When the personal data of an individual (hereafter, the “Data Subject”) protected by the "European General Data Protection Regulation (2016/679)” (hereafter, the “GDPR”) is directly or indirectly acquired by Furukawa Electric Industrial Cable Co., Ltd. (hereafter, the “Company”), the data controller shall process the relevant data appropriately in accordance with the GDPR (and any other applicable regulations regarding data protection provided for by EU member states).

1. Business operator name and contact information

Furukawa Electric Industrial Cable Co., Ltd.

For contact information, please refer to “9. Contact for Inquiries or Complaints” in the Privacy Policy.

2. Purposes of use for personal data

The Company shall process the personal data of the Data Subject protected by the GDPR based on the legal basis stipulated in GDPR Articles 6 and 7. In addition, special categories of personal data, etc., that require care when handling as stipulated in GDPR Articles 9 and 10 shall also be handled appropriately in accordance with the GDPR.

The Company uses personal data provided to the Company for the following purposes.

Categories of personal data

Purposes of use

Undertaking any other actions that will help the smooth flow of business and improve the products and services of the Company

The purposes of use listed above shall be revised as necessary in the future.

In order to comply with the legal obligations of the Company, reliably provide appropriate services, and carry out the business activities of the Company, the Company shall preserve the personal data of the Data Subject for the required duration.

3. Sharing personal data

The Company may share personal data with Furukawa Electric Group companies and third parties in some cases. When sharing personal data with such entities, the Company shall handle the data appropriately in accordance with GDPR Articles 26, 27, and 28. When sharing personal data with companies located outside the EEA, the Company shall implement safeguards to legally transfer the personal data outside of the region (e.g. concluding a "Standard Contract Clause") in accordance with GDPR Article 46.

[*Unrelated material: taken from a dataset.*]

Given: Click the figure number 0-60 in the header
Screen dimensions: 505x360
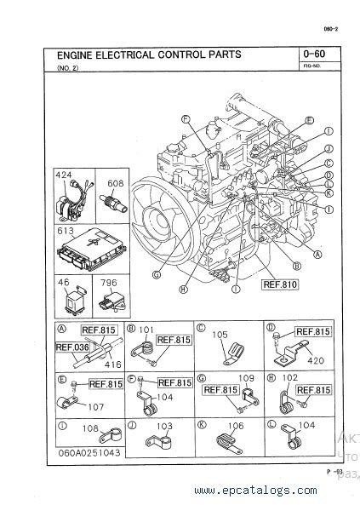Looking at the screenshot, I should pyautogui.click(x=312, y=55).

4. Records of personal data processing activities

When the Company processes personal data, records related to the processing of the personal data shall be kept in accordance with the obligations stipulated in GDPR Article 30. Based on GDPR Article 31, information required for cooperation with supervisory authorities shall also be recorded.

5. Data security measures

In accordance with GDPR Article 32, the Company has formulated the "Basic Rules for Information Security" and " Information Security Measure Standards" separate from this Policy. In addition, the Company shall implement organizational safety control measures, including the development of an information security system, and shall implement technical safety control measures, including access control, identification and authentication, and prevention of unauthorized access.

6. Notification of data breaches to supervisory authorities

In preparation for the occurrence of data breaches that lead to unintentional or unlawful destruction, loss, alteration, or unpermitted disclosure or access of personal data, the Company shall institute systems and measures to promptly detect and evaluate the details of such data breaches. Based on the results of the evaluation, the Company shall make the necessary notification to the supervisory authorities and contact the affected Data Subjects.

7. Rights of the Data Subject

The Data Subject holds the following rights in regard to personal data that are collected and processed by the Company.

At any time, the Data Subject can withdraw consent for the personal data that they have provided.

When the Data Subject exercises such rights against the Company, please contact the Company as listed in "9. Contact for inquiries or complaints” in the Privacy Policy. If the Data Subject is dissatisfied with the response made to their request by the Company, or has a complaint regarding the personal data processing methods used by the Company, the Data Subject can file a complaint with the data protection supervisory authorities of the individual EU member states.

8. Automated decision-making, including profiling

The Company does not employ automated decision-making, including profiling, using personal data provided by Data Subjects.

9. Handling the personal data of children

When processing personal data for children under 16 years of age or who do not meet the age restrictions stipulated by Member State law, the Company shall appropriately process the information in accordance with GDPR Article 8 and Member State law.

10. Updates to this policy

The Company may make timely revisions or updates to this Policy. Updates to this Policy shall come into effect as soon as they are posted on this website.